# Directions for this task
Reproduce word for word the lines between the one containing "Image resolution: width=2419" and the end of the entries below, both inclusive; leave out pictures.

++++

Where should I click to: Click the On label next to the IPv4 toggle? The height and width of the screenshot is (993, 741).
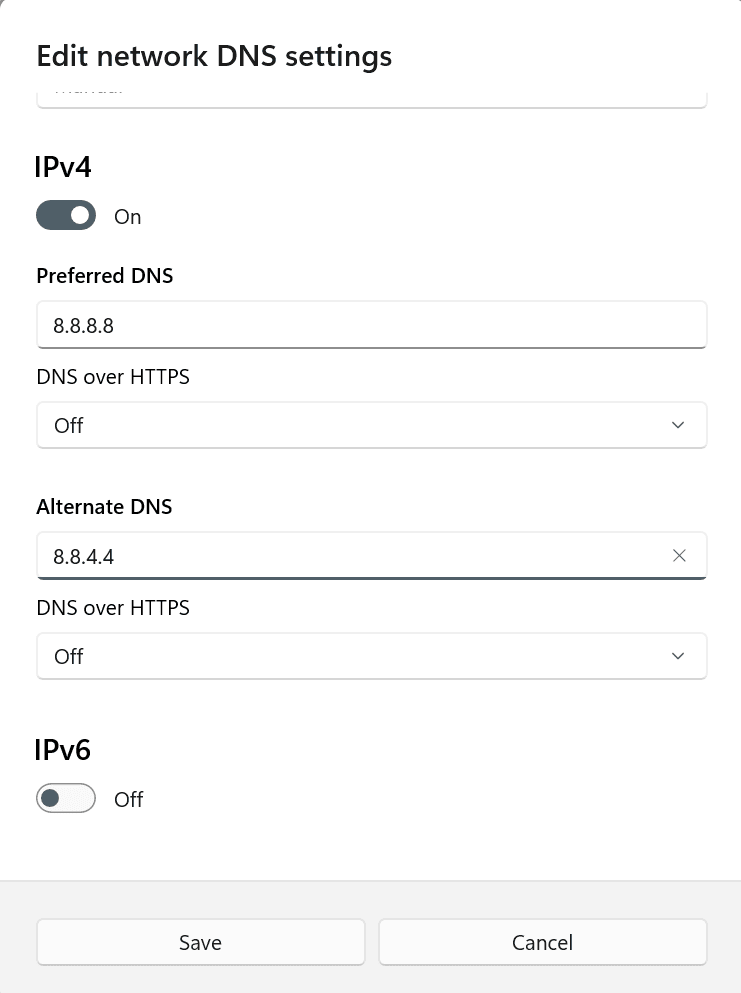(x=127, y=216)
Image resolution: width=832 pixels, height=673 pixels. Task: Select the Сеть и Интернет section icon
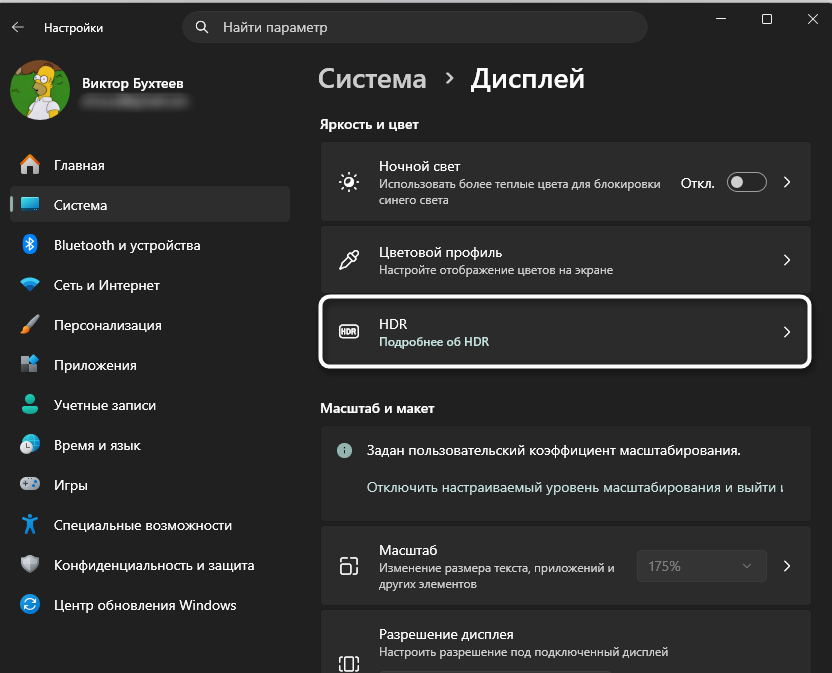(32, 285)
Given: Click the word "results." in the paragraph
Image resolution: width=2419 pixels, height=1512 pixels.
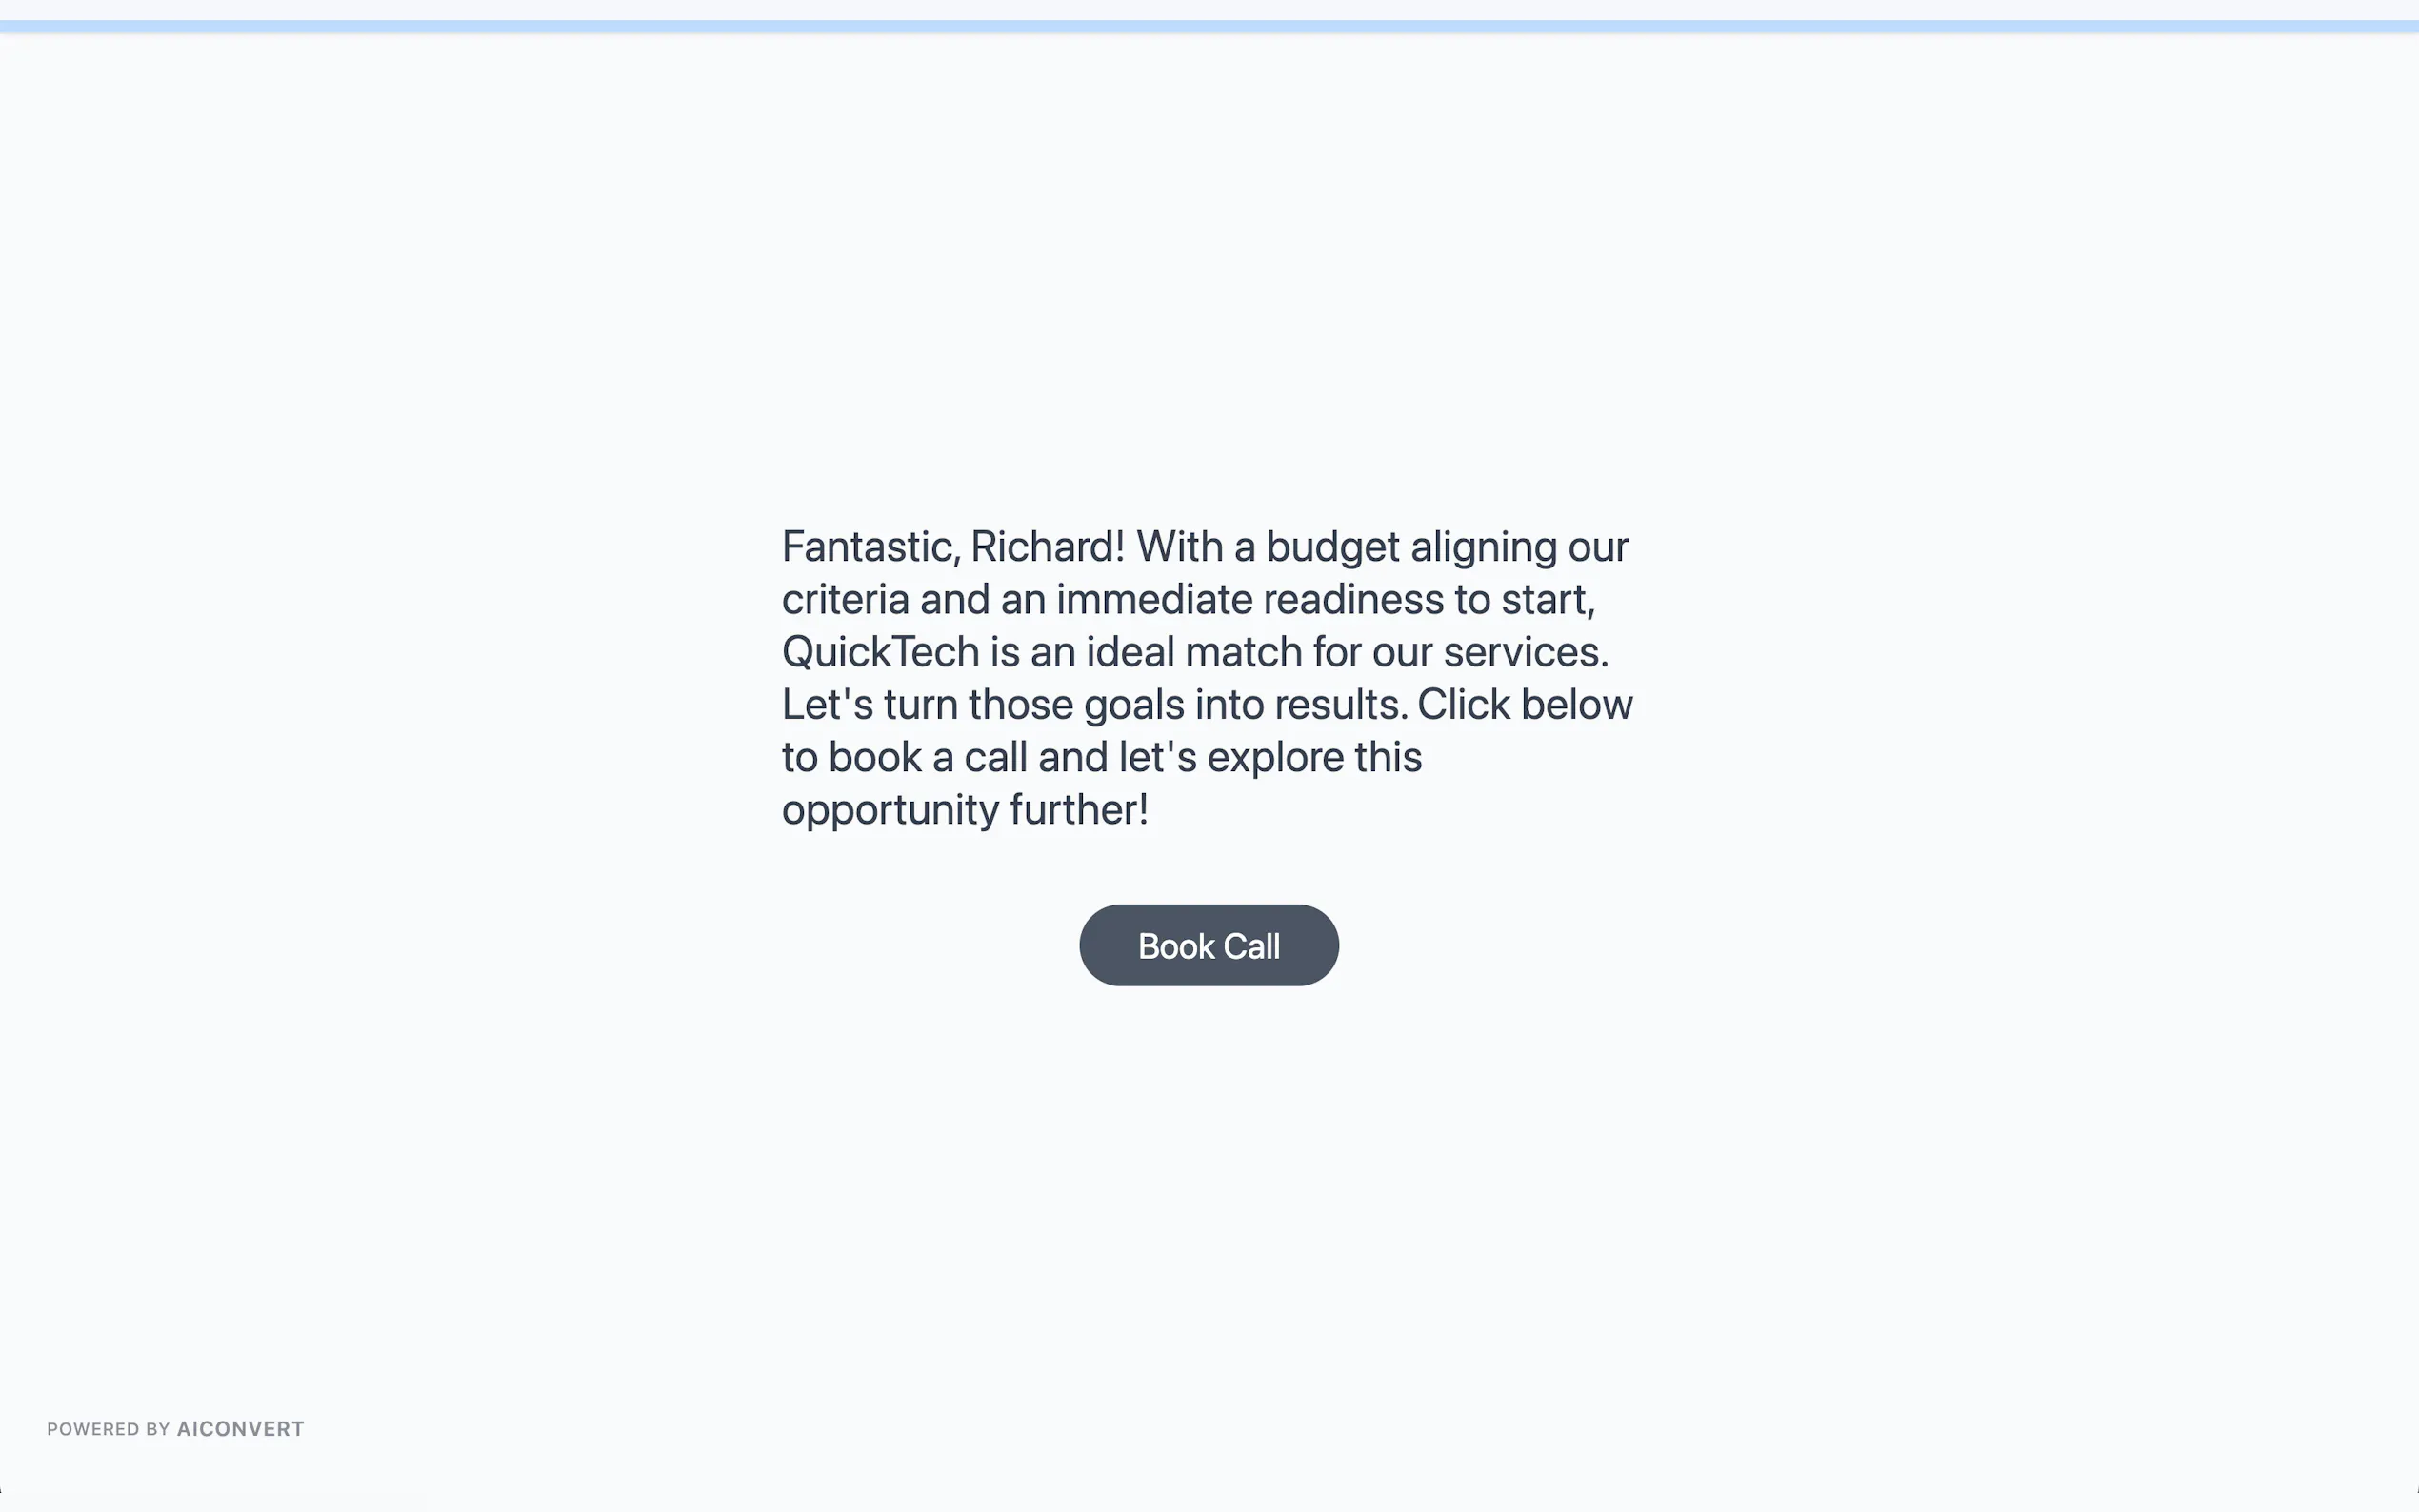Looking at the screenshot, I should point(1340,705).
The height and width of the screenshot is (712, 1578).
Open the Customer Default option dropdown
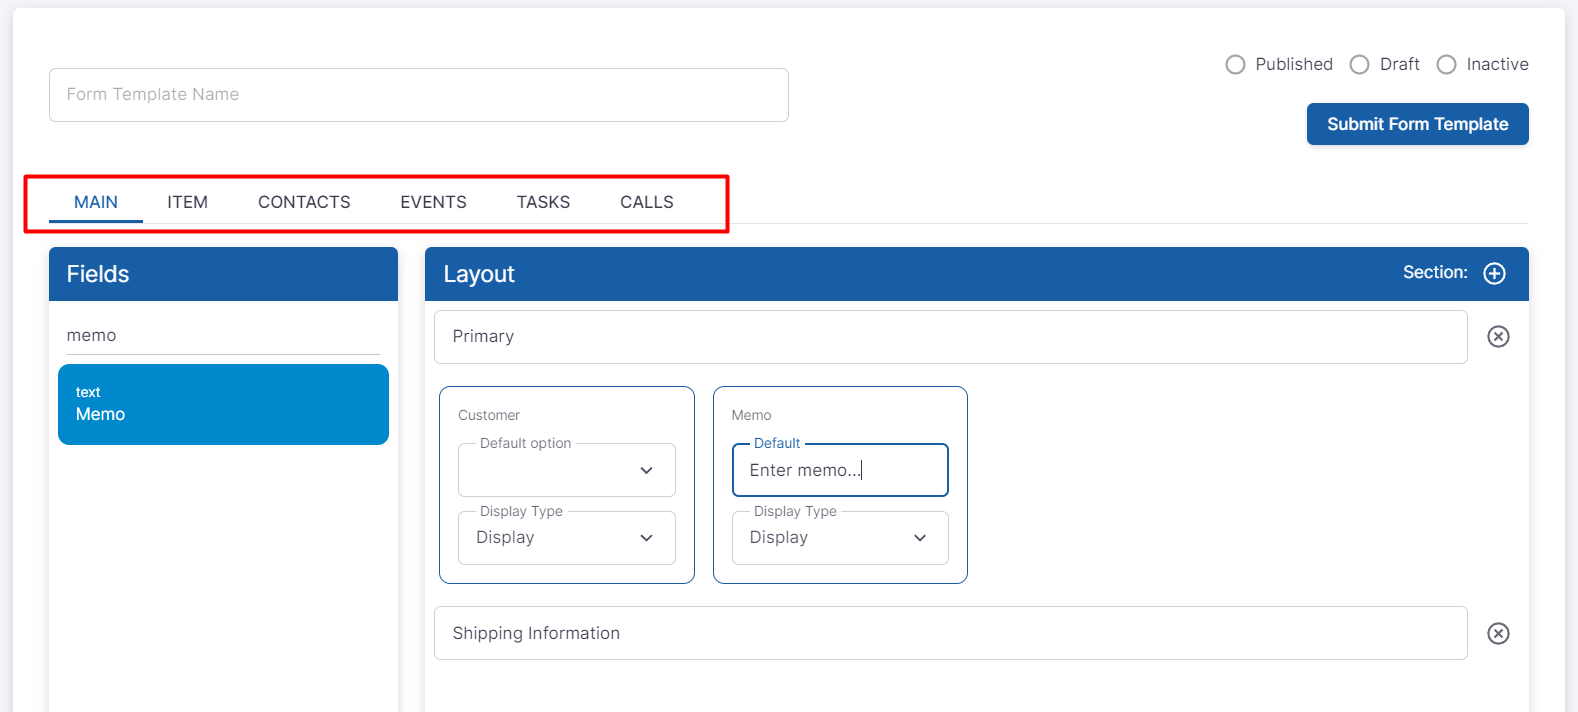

++++

# Solution for this problem
Image resolution: width=2419 pixels, height=1512 pixels.
Looking at the screenshot, I should point(1340,705).
The height and width of the screenshot is (712, 1578).
Open the Customer Default option dropdown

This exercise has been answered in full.